I saw this question few moments back in here. The answer to this question is not 0 and is proceeded using Taylor expansion. I want to know where the error is in the below approach.
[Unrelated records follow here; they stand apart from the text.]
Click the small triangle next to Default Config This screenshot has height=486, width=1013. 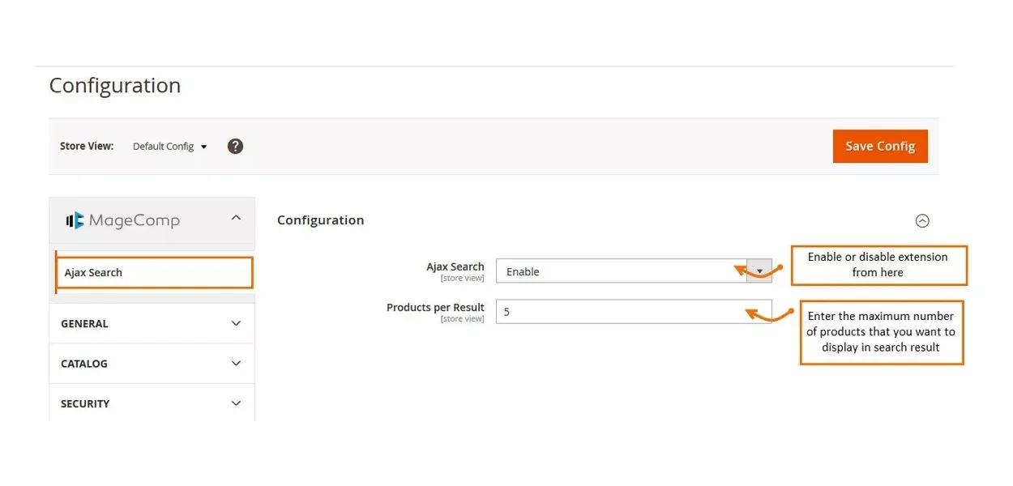point(203,147)
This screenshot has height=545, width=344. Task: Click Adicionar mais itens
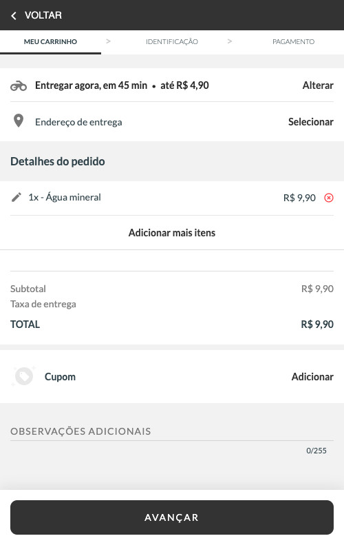[172, 232]
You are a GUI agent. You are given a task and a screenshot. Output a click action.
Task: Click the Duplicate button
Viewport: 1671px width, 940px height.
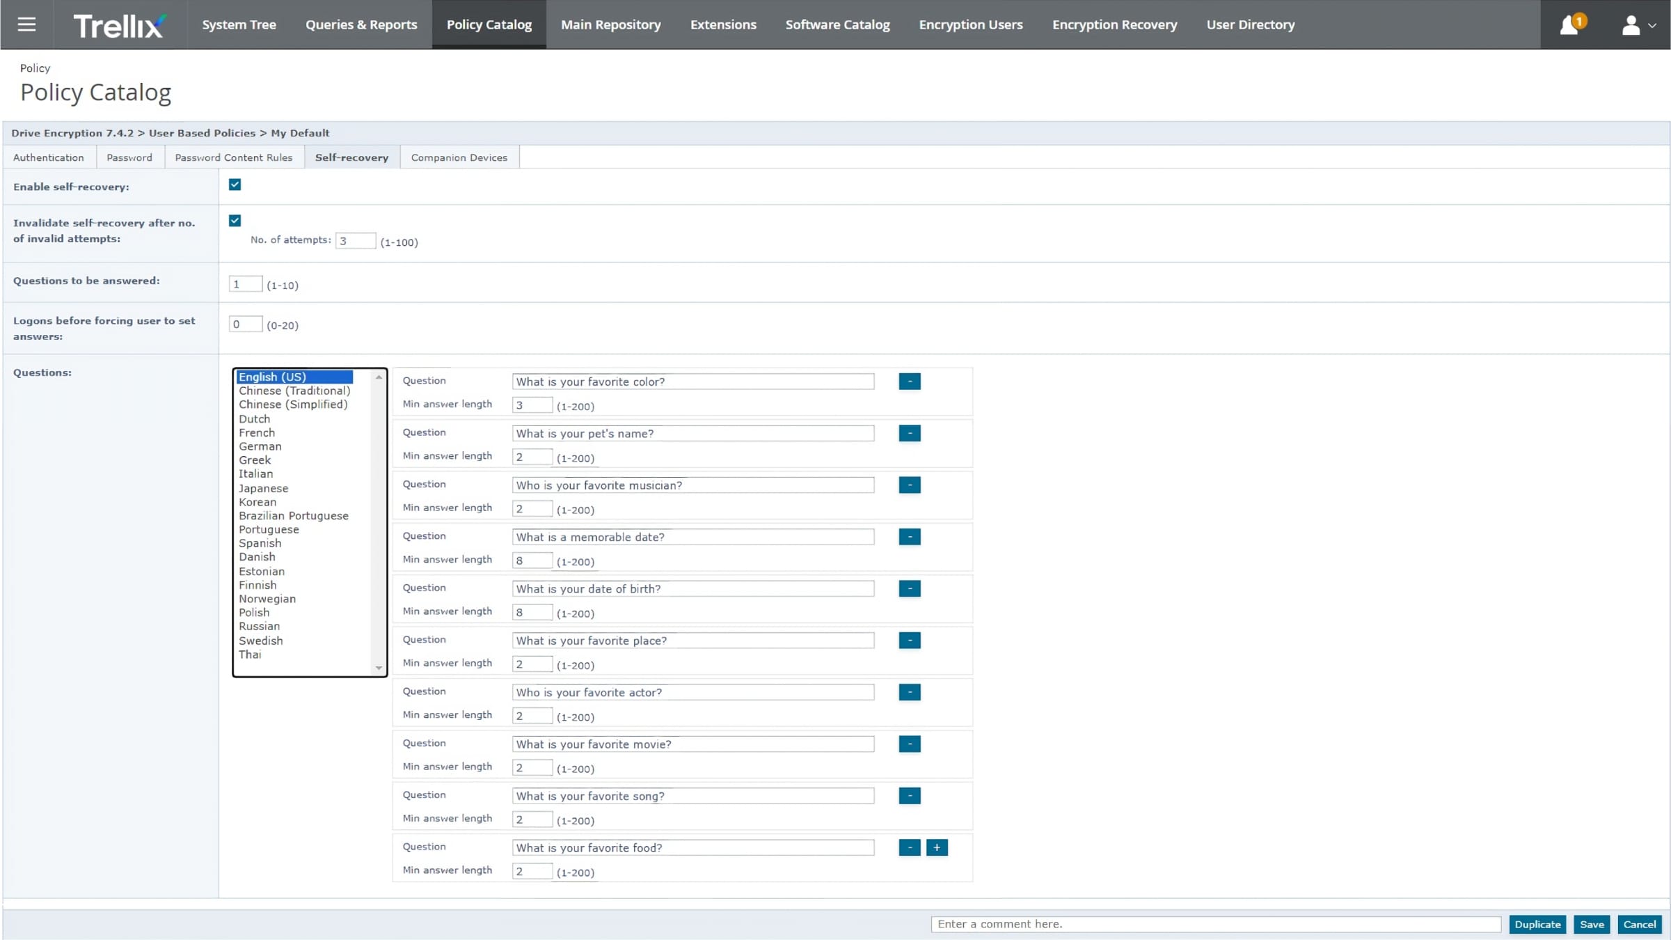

$\lim_{x\to0} (\frac{2+cosx}{x^3sinx}−\frac{3}{x^4})$
solving the above as follows:
$=\lim_{x\to0}(\frac{2}{x^3sinx}+\frac{cosx}{x^3sinx}−\frac{3}{x^4})$
$=\lim_{x\to0}(\frac{2}{x^4\frac{sinx}{x}}+\frac{cosx}{x^4\frac{sinx}{x}}−\frac{3}{x^4})$
$=\lim_{x\to0}(\frac{2}{x^4\frac{sinx}{x}}+\frac{1}{x^4\frac{tanx}{x}}−\frac{3}{x^4})$
$=\lim_{x\to0}(\frac{2}{x^4{\lim_{x\to0}\frac{sinx}{x}}}+\frac{1}{x^4\lim_{x\to0}\frac{tanx}{x}}−\frac{3}{x^4})$
$=\lim_{x\to0}(\frac{2}{x^4}+\frac{1}{x^4}−\frac{3}{x^4})$
$=\lim_{x\to0}(\frac{3}{x^4}−\frac{3}{x^4})$
$=\lim_{x\to0}(0)$
$=0$